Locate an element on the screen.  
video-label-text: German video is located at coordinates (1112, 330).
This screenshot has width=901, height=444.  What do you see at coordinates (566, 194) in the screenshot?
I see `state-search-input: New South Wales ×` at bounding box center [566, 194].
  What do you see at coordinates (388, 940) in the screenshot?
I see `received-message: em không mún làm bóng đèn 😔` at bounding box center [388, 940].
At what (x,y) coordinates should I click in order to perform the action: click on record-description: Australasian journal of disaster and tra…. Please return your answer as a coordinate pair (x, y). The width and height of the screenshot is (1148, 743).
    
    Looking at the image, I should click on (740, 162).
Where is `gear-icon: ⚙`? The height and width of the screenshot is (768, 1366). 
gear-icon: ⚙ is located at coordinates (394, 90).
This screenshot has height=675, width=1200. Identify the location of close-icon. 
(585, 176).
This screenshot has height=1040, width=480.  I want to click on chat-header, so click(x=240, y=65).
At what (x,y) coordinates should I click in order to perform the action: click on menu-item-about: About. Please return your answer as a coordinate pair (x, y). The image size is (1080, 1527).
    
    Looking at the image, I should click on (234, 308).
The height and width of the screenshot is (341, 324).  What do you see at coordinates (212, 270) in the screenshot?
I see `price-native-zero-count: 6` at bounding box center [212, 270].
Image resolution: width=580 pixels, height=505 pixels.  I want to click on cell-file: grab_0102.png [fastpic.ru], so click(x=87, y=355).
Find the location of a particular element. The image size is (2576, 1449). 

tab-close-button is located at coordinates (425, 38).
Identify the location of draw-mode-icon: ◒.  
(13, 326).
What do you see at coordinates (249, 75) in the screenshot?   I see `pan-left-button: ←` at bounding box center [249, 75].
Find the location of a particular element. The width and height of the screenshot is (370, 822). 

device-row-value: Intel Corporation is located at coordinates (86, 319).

--------------------

Can you reproduce the entire listing above word for word, from its first line through its last?

Locate an element on the screen.  
video-label-text: German video is located at coordinates (1112, 330).
This screenshot has width=901, height=444.  What do you see at coordinates (566, 194) in the screenshot?
I see `state-search-input: New South Wales ×` at bounding box center [566, 194].
  What do you see at coordinates (388, 940) in the screenshot?
I see `received-message: em không mún làm bóng đèn 😔` at bounding box center [388, 940].
At what (x,y) coordinates should I click in order to perform the action: click on record-description: Australasian journal of disaster and tra…. Please return your answer as a coordinate pair (x, y). The width and height of the screenshot is (1148, 743).
    
    Looking at the image, I should click on (740, 162).
Where is `gear-icon: ⚙`? The height and width of the screenshot is (768, 1366). 
gear-icon: ⚙ is located at coordinates (394, 90).
This screenshot has height=675, width=1200. Identify the location of close-icon. 
(585, 176).
This screenshot has height=1040, width=480.  I want to click on chat-header, so click(x=240, y=65).
At what (x,y) coordinates should I click in order to perform the action: click on menu-item-about: About. Please return your answer as a coordinate pair (x, y). The image size is (1080, 1527).
    
    Looking at the image, I should click on (234, 308).
The height and width of the screenshot is (341, 324).  What do you see at coordinates (212, 270) in the screenshot?
I see `price-native-zero-count: 6` at bounding box center [212, 270].
Image resolution: width=580 pixels, height=505 pixels.  I want to click on cell-file: grab_0102.png [fastpic.ru], so click(x=87, y=355).
Find the location of a particular element. The image size is (2576, 1449). 

tab-close-button is located at coordinates (425, 38).
Identify the location of draw-mode-icon: ◒.  
(13, 326).
What do you see at coordinates (249, 75) in the screenshot?   I see `pan-left-button: ←` at bounding box center [249, 75].
Find the location of a particular element. The width and height of the screenshot is (370, 822). 

device-row-value: Intel Corporation is located at coordinates (86, 319).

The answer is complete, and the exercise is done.